It's essential to carefully match the torque and speed requirements of the application with the appropriate jaw coupling size. Undersized couplings may result in premature failure, while oversized couplings might lead to reduced flexibility and increased wear. Manufacturers' catalogs or product datasheets provide detailed information on the torque and speed ratings for each coupling size, helping engineers and designers make informed decisions when selecting the right coupling for their specific needs.
Can jaw couplings be used in marine and automotive applications?
Yes, jaw couplings can be used in both marine and automotive applications, and they have proven to be effective in various scenarios within these industries. Here's how jaw couplings are utilized in marine and automotive settings:
Marine Applications:
In the marine industry, jaw couplings are commonly used to connect the engine to various components, such as propellers, pumps, generators, and auxiliary equipment. They offer several advantages that make them suitable for marine applications:
- Corrosion Resistance: Marine environments are exposed to saltwater and other corrosive elements. Jaw couplings made from materials such as stainless steel or other corrosion-resistant alloys can withstand these harsh conditions and ensure long-lasting performance.
- Misalignment Compensation: Vessel movement and hull flexing can lead to misalignment between the engine and driven components. Jaw couplings can accommodate both angular and parallel misalignment, ensuring efficient power transmission even in dynamic marine conditions.
- Vibration Damping: The elastomer spider in the jaw coupling absorbs vibrations generated by the engine and other equipment, contributing to smoother operation and reduced wear on the components.
- Compact Design: Space is often limited on boats and ships.

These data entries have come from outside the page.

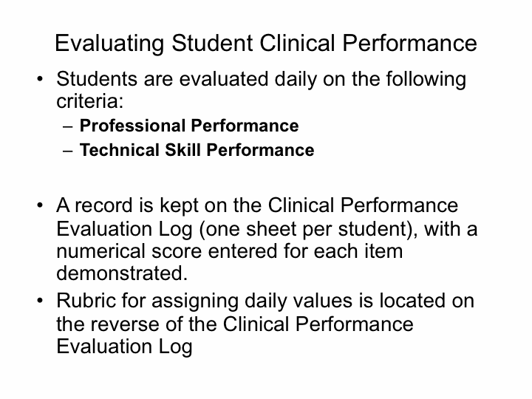Image resolution: width=532 pixels, height=399 pixels.
Task: Click the word 'demonstrated.' ending the second bullet
Action: (122, 273)
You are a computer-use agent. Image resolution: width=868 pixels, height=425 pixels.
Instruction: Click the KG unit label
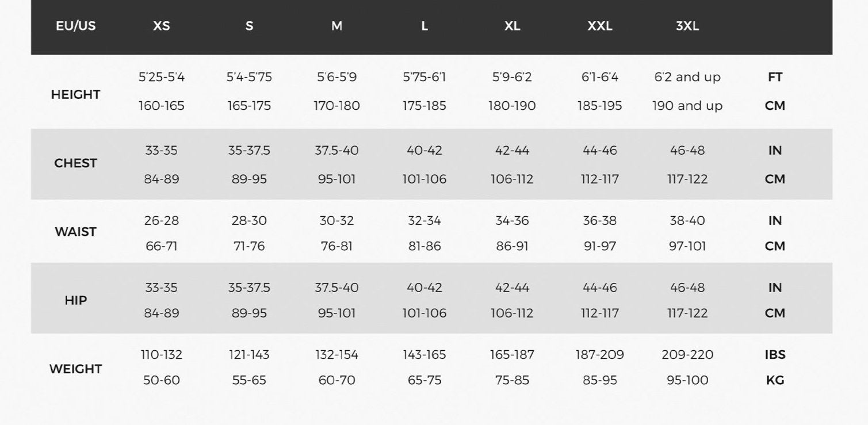(775, 380)
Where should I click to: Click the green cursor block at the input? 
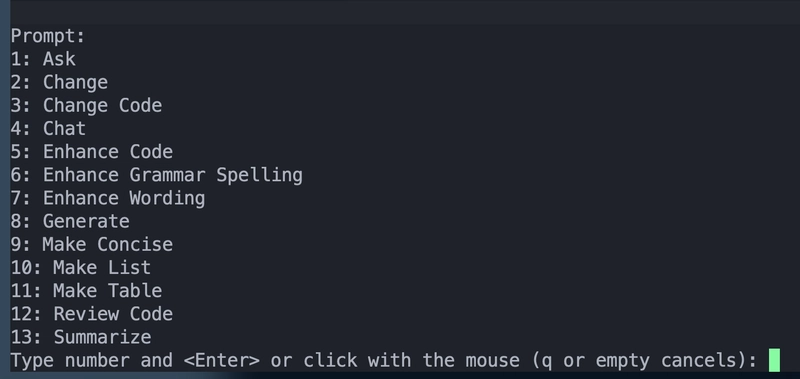point(774,360)
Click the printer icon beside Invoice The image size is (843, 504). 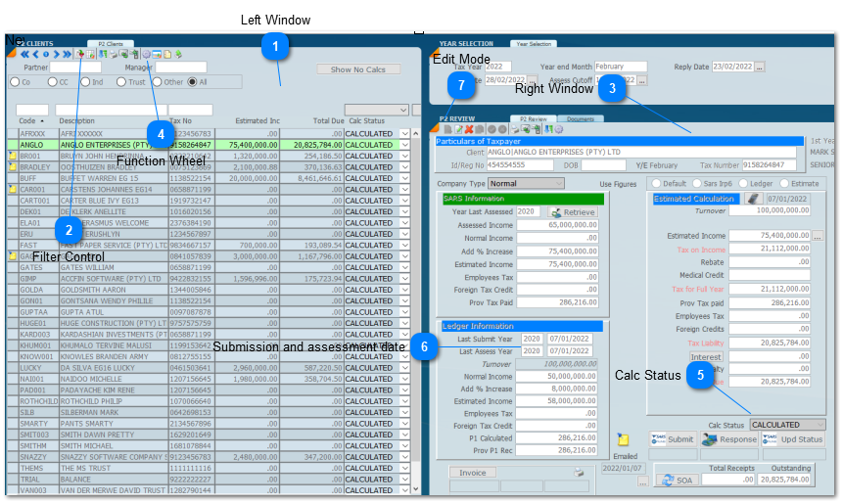click(579, 473)
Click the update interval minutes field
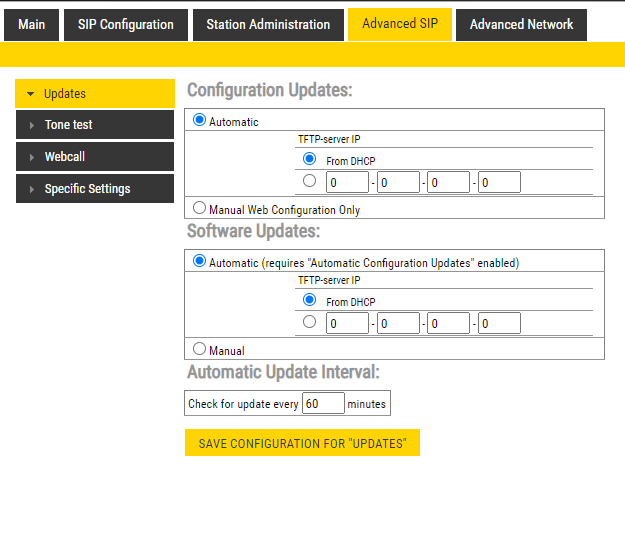 click(323, 404)
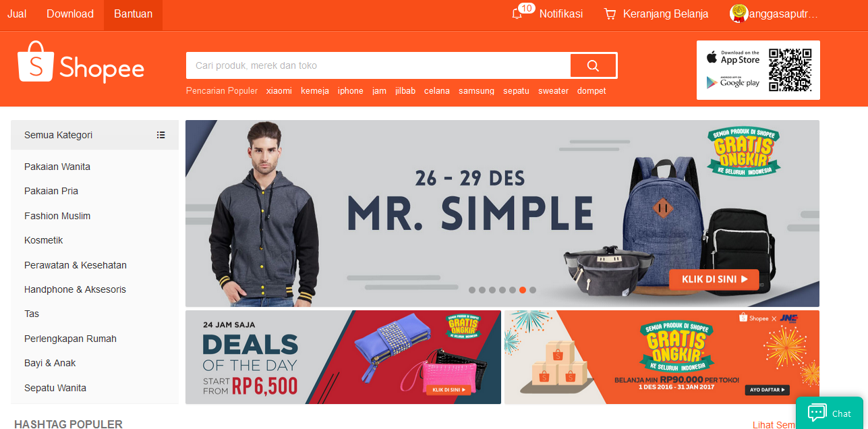Select the active orange carousel dot
868x429 pixels.
click(523, 290)
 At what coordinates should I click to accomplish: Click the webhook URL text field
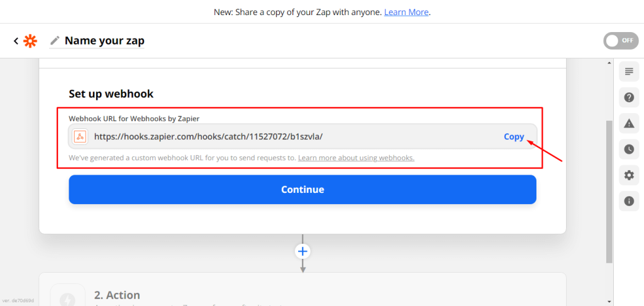click(303, 136)
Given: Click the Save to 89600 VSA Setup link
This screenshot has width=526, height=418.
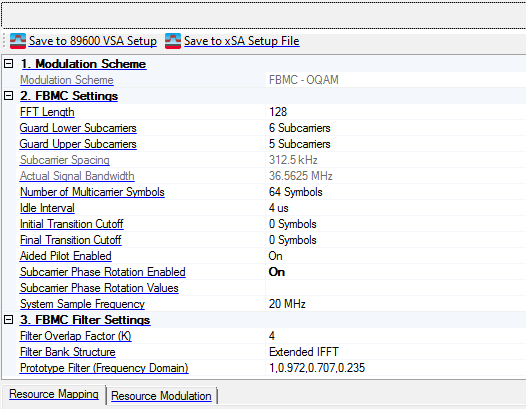Looking at the screenshot, I should point(93,41).
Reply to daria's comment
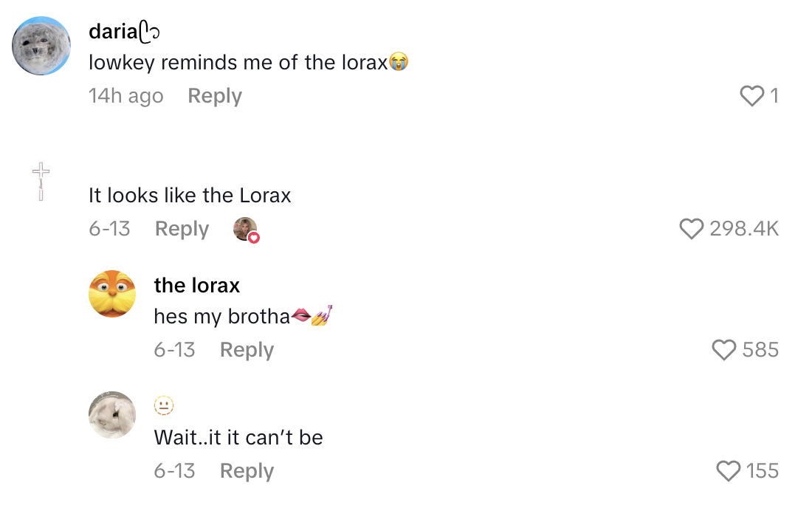This screenshot has width=812, height=508. tap(215, 96)
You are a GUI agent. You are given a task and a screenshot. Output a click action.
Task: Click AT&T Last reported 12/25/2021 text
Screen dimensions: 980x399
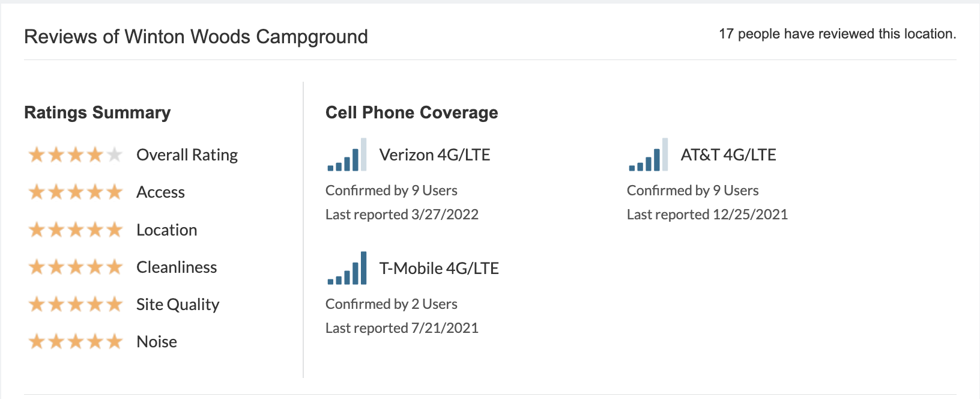707,215
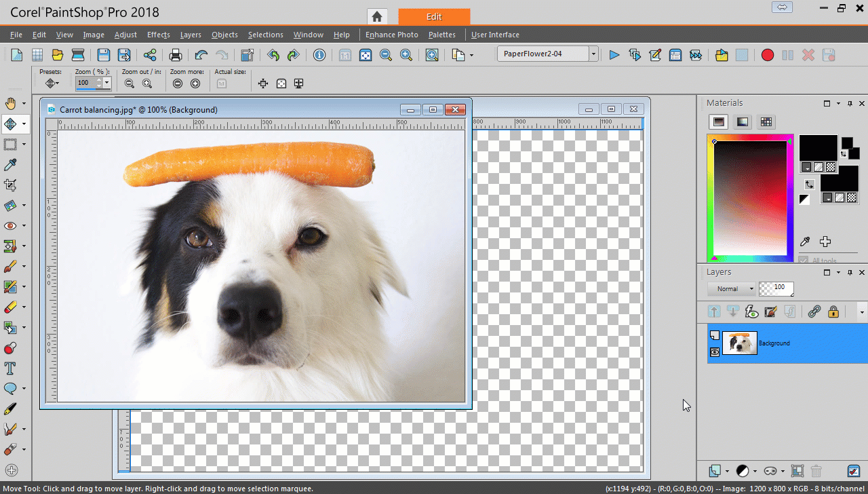This screenshot has width=868, height=494.
Task: Select the Red Eye tool
Action: 10,226
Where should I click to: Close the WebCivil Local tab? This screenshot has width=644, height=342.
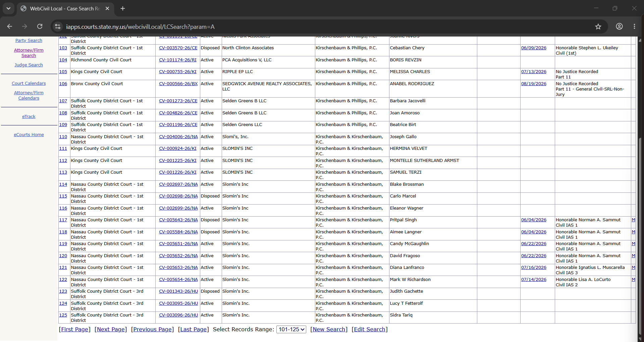(x=107, y=8)

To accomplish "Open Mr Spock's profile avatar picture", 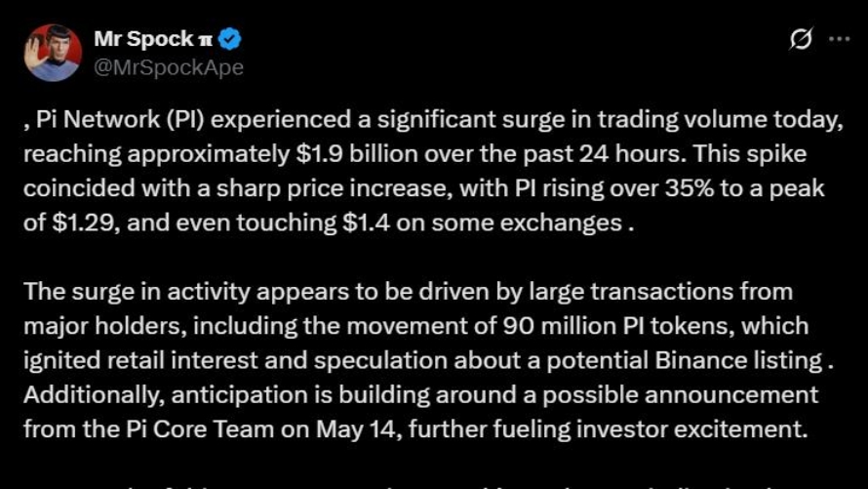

Jaw couplings have a compact and lightweight design, making them suitable for applications with space constraints.
Automotive Applications:
In the automotive industry, jaw couplings are used in various applications, including power steering systems, engine-driven accessories, and HVAC blowers. They offer several benefits for automotive applications:
- Misalignment Compensation: Jaw couplings can handle small misalignments that can occur due to engine movements or assembly tolerances, ensuring reliable power transmission and reducing stress on the drivetrain.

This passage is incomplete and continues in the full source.